Un accident ferroviaire endeuille notre pays. Catherine Chabrun, ici même, écrit son indignation. Je voudrais ajouter une petite réflexion au commentaire que j’ai posé sur son blog. Les chaînes d’information permanente se sont mises à pratiquer ce que j’appelle l’hystérisation des images. Ils ne montrent rien, mais passent en boucle « des informations » qui annoncent qu’ils vont nous faire voir ce que nous ne voudrions pas voir, mais que nous avons envie de voir tout de même.
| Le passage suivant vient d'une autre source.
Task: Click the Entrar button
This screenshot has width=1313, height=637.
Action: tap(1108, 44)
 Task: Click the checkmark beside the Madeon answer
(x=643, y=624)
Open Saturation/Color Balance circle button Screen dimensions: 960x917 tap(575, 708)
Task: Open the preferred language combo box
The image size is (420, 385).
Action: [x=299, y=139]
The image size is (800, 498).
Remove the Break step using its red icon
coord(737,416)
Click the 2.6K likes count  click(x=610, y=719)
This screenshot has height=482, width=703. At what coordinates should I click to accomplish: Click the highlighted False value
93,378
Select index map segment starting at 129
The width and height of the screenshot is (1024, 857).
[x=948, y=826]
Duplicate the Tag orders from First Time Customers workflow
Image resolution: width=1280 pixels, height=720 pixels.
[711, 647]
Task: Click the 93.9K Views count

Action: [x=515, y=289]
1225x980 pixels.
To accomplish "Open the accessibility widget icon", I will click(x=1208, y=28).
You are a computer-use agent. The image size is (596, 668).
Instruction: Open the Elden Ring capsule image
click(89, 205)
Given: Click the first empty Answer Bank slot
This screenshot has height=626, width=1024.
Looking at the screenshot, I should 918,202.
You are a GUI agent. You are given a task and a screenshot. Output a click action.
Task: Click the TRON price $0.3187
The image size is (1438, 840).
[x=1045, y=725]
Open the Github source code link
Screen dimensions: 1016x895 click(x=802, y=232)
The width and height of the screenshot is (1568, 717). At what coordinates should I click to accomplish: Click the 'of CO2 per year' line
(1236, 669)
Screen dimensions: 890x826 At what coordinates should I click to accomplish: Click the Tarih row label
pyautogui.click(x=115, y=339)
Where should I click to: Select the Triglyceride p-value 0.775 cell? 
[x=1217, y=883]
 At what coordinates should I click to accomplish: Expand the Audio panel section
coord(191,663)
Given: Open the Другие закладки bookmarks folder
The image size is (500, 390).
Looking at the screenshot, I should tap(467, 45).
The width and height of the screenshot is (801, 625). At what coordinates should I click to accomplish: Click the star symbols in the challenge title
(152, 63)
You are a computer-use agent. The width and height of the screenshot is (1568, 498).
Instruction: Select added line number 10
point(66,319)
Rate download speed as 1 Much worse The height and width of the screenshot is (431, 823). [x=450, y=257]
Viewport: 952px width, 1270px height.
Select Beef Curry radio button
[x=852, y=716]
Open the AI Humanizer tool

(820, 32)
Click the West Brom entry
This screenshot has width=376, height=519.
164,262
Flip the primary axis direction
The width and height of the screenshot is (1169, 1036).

Une chaîne d’information permanente est une officine à fabriquer de l’attente : « Restez avec nous vous allez voir enfin le morceau de la vraie croix » semble murmurer tout présentateur (oups, j’allais écrire journaliste). Évidemment aujourd’hui, peu de personnes sont intéressées par un morceau de la vraie croix, mais tous croient au Père Noël qui glisserait devant nos yeux des images inédites, interdites. Nous voulons tous, chacun d’entre nous – au plus profond- voir ce qu’il est impossible de voir. Chaque spectateur, en occident, a un besoin maladif de regarder par le trou de la serrure. La pulsion scopique (j’aime bien cette expression) l’oblige en cachette de regarder des images obscènes. Je ne vais pas me lancer dans une définition de l’obscénité, mais je peux calmement définir le travail de ces chaînes, dans ces circonstances, comme obscène. Ils savent faire monter les infos en mayonnaise, faire de la mousse médiatique avec un rien. La question ce n’est pas d’informer mais de tenir en haleine, de maintenir l’attention en permanence pour que nous attendions la fin de l’écran publicitaire, en nous gavant de tous les spots pour voir en premier, l’image que tout le monde verra et qui sera passée en boucle. Magnifique séquence que celle des chutes des Twins Towers dont la fascination morbide était une complicité flagrante avec l’acte terroriste : montrer c’est amplifier l’impact émotionnel de l’acte (mais ce n’est pas le sujet)
La pratique de ces chaînes est ainsi un vrai danger pour la démocratie puisque le but n’est pas d’informer mais de vendre des pubs. L’information y est donc représentée d’une manière qui est toujours la même, essayer que le soufflé à la sortie du four médiatique retombe le moins vite possible.
Les exemples abondent, ce sont ces télés qui ont accentué la crise à l’UMP, ce sont ces télés qui ont dramatisé à outrance l’assaut dans l’affaire Merah (mais vous avez tous mille exemples en tête. Toujours est-il que la représentation de cette information finit par transformer le réel par son impact émotionnel. La question n’est pas de ne pas regarder ces chaînes, mais bien d’en interdire le financement par la publicité mangeuse de cerveau disponible.
Pour ce qui est du déraillement du train de Limoges, en gare de Bretigny-sur-Orge ce vendredi 12 juillet, le travail de la protection civile ne permettait pas aux journalistes de se positionner sur le lieu même de l’accident. Et donc nous pouvions assister à une série de palabres sur l’homme qui avait vu l’homme qui avait vu l’ours. L’ensemble des reportages nous annonçaient des images que l’on n’aurait jamais pu voir – sauf à attenter à l’image des victimes – mais le cirque médiatique est assez fort pour faire croire qu’on pourrait voir ce qu’il n’y aurait aucun intérêt à voir.
Dans une intéressante vidéo de France-Télévision et en prenant cela pour une simple hypothèse, on a l’exact contre-exemple (trois jours après) on peut comprendre que l’information ce devrait peut-être simplement être capable de faire patienter, et ensuite d’apprendre un mot de vocabulaire, et de poser calmement des questions claires.